Friday, August 8, 2008

My Current Development Environments on PC and Mac

(I am constantly tweaking my environment. I'd love to hear how you've set up your dev machines. Post in the comments.)

Why I Develop on a PC

I develop on both PCs and Macs, but mainly use my PC for these reasons (in order):

1. My development background
2. I'm used to the keyboard layout of a PC and have a lot of muscle memory built up
3. My laptop has a huge screen and I can plug it into a dual-screen dock in my office
4. I still write Win32 Apps in Microsoft's Visual Studio 2008

One PC User's Pet Peeve about the Mac

I love the feel of the keys on my Macbook, but it drives me crazy that different applications use different "schemes" for selecting and moving around text documents (Entourage is different than Thunderbird which is different than Netbeans which is different than Eclipse, etc). I can't for the life of me tell you how to "select page down" in every application. In fact, I don't think I can tell you how to do that in any application (something with the 'fn' key I'm sure, but which applications does that work in???).

But before Mac users get their undies in a bunch because a PC user said a Mac is less-than perfect, see below.

Why I Develop on a Mac

I do develop on a Mac when I want to:

1. Do a lot of *nix type stuff. You don't have to download and install putty, msysgGit
2.
Work with my images on Amazon's EC2
3. Create iPhone web pages using Dashcode
4.
Write iPhone applications with Xcode (I've had the SDK for a long time, but I just got invited to the Beta so I'm going to look into this more)

One PC User's Pet Peeve about the PC after using a Mac

My PC and Mac are comparible in terms of memory and CPU, but my Mac is SOOOO much zippier. I fully understand why people say that Vista feels unfinished and unrefined. I can restart my Mac book about 10 times before Vista is finished "shutting down". When I do an action on a Mac, it is very consistent in terms of how long it takes to launch. On Vista, if you open an explorer window or copy a small file, sometimes it just sits there for a while before it starts the task. To paraphrase John Carmak from id Software: the PC is performing billions of operations per second so there is no excuse for anything to be less than instantaneous.

Apple, please make a Mac with a large screen and full keyboard.

Here is What I Use

Since I do switch between PC and Mac often enough, I needed an environment which I can use for cross-platform development (in no particular order):

FlexBuilder (which uses Eclipse) for creating Flexible Rails apps. I have also installed several Eclipse plugins so I use it for PHP development as well. One license can be used for a single developer on both machines.

Xampp for quick
development on the LAMP stack. Although I install Apache and MySql separately from time to time.

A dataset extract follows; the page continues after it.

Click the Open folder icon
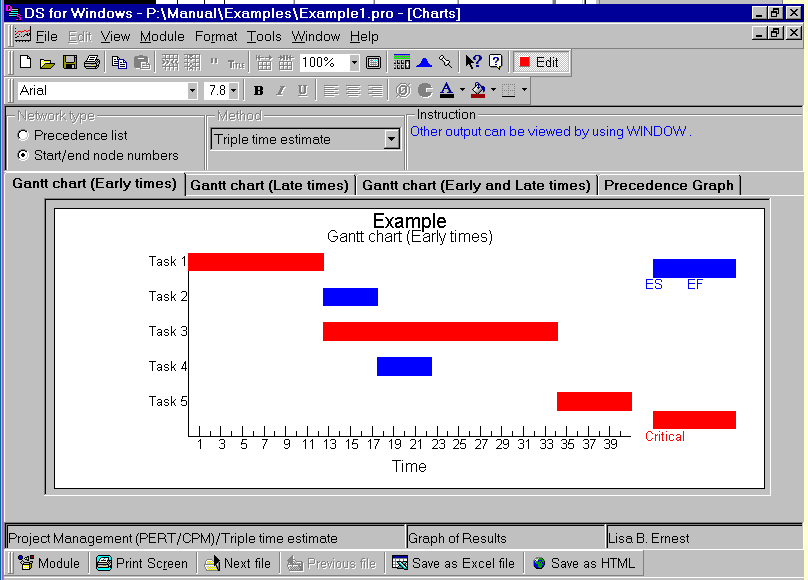This screenshot has width=808, height=580. click(47, 62)
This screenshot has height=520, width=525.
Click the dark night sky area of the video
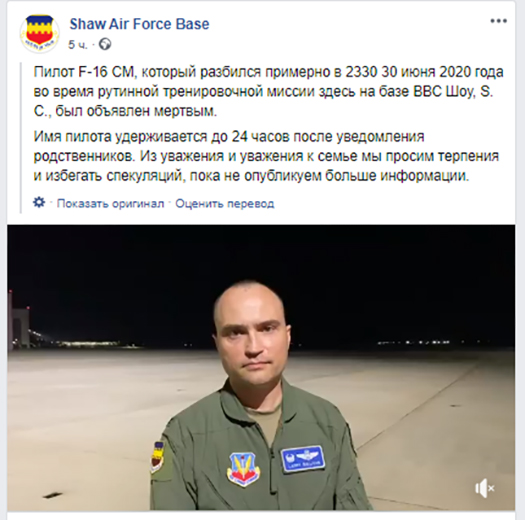tap(261, 254)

Netbeans for Ruby on Rails development. Since you have script/console and development.log, you will find yourself stepping through code less on Rails than C/C++, nevertheless I like being able to set breakpoints and debug.

Netbeans has the best debugger for RoR. You can set breakpoints and watch variables which can be a godsend when you just can't figure out why your controller is returning the wrong JSON data to your Ajax request. Netbeans is also great for Java development although I don't do any right now.

vim (standard on Mac, gvim on PC). Although I'm older than the
combined ages of the employees of most startups, I'll confess and say I HATE vi. It just doesn't resonate with how I like to write, but since I use IDEs and ssh into my servers on Amazon's EC2, I need a single file editor to touch up Apache config files, /etc/hosts, capistrano configurations and so on.

git
(standard on Mac, msysGit on PC). For the record I also use Cygwin, but find that the msysGit bash shell has most everything I need (ssh, scp, etc).

There are other non-platform-specific web services I use regularly such as Github, Basecamp, Lighthouse, RightScale, etc.